New SEC Ruling Hinders U.S. Legitimacy as Climate Leader

Chesterfield Electricity-Generating Facility in Dutch Gap, Virginia. Photo by Bill Dickinson.

Last month, the U.S. Securities and Exchange Commission (SEC) adopted a ruling that undermines the United States’ position as a climate leader. The new regulations dictate that registrants must disclose the financial effects of certain climate-related risks to company investors, weakening a 2022 climate disclosure proposal by not requiring companies to report all emissions. 

The ruling only requires companies to disclose Scope 1 and 2 emissions—direct greenhouse gas (GHG) emissions that come from the company and indirect emissions that come from energy purchased by the company—as long as they are material, meaning investors would find the size of emissions consequential. Most significantly, companies do not have to disclose Scope 3 emissions—emissions that occur upstream or downstream from the firm—which typically account for roughly 75% of total emissions. These incorporate the emissions from shipping parts, the consumer’s use of the product, and emissions from the production of inputs.

=== Data shown ===

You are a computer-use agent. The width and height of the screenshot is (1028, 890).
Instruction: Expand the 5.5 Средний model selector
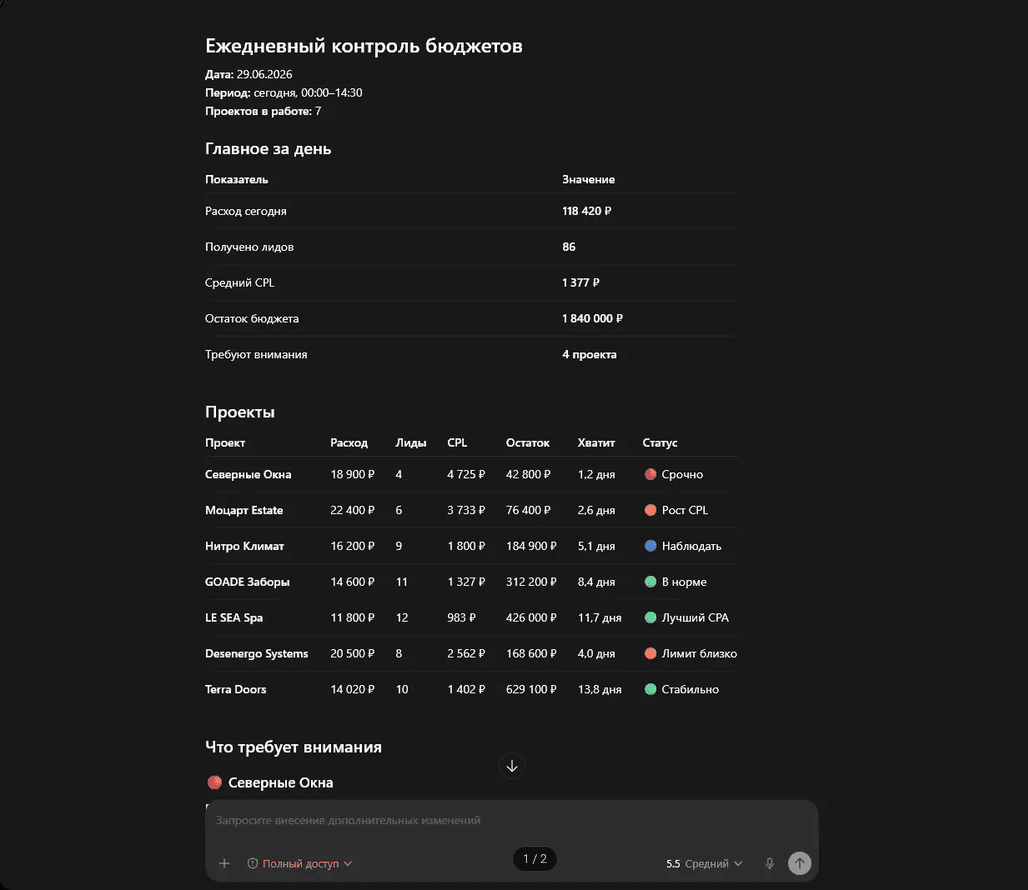coord(704,863)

=== Goals ===
**a.** In the climate disclosure article, rewrite the passage starting at "New SEC Ruling" and ending at "report all emissions.", changing "investors" to "shareholders".
**b.** According to the climate disclosure article, roughly what share of total emissions do Scope 3 emissions typically account for?
**c.** Write the next part of the article on the SEC climate disclosure ruling, picking up after its last sentence.

=== Task responses ===
**a.**
New SEC Ruling Hinders U.S. Legitimacy as Climate Leader

Chesterfield Electricity-Generating Facility in Dutch Gap, Virginia. Photo by Bill Dickinson.

Last month, the U.S. Securities and Exchange Commission (SEC) adopted a ruling that undermines the United States’ position as a climate leader. The new regulations dictate that registrants must disclose the financial effects of certain climate-related risks to company shareholders, weakening a 2022 climate disclosure proposal by not requiring companies to report all emissions.

**b.** Roughly 75%.

**c.**
Although the SEC is mainly concerned with protecting investors and does not have the power to regulate GHG emissions—that power belongs to the Environmental Protection Agency—it can play a role in promoting sustainable business practices. Similar to a society not closely monitored by a free press, a society without disclosure in climate reporting is one where companies are not held fully accountable for their emissions. 

This ruling has led to heated controversy from both sides. Energy companies are suing the SEC under the “major questions” doctrine, a legal theory that contests that only Congress can permit agency action with this kind of political or economic significance. On the other hand, environmentalists say the SEC is not doing enough and are also suing them for “arbitrary removal” of provisions from the 2022 proposal.   

Despite the ruling, the future of U.S. climate policy is not entirely bleak. The California Air and Resources Board (CARB) passed more strict laws for security disclosure. Those laws require private and public companies that do business in California that make at least $1 billion in annual revenue to disclose Scope 1 and 2 emissions starting in 2026 and Scope 3 emissions by 2027. It also does not have a materiality qualifier for those disclosures. 

Due to California’s immense GDP, it will be hard for companies to avoid doing business in the state, meaning these regulations can force industries nationwide to comply with CARB’s regulations. This pattern can be demonstrated by motor vehicle standards passed in California in the 1970s that encouraged automakers to manufacture cleaner vehicles. Although only cars sold in California had to meet the emissions standards, automakers found it was cheaper to switch to completely designing cars that met California’s standards instead of manufacturing two versions of each car. If the CARB’s laws prevail after upcoming lawsuits—similar to those the SEC faces—the state regulations may be a loophole for emission disclosure regulation to still be enforced despite the SEC ruling.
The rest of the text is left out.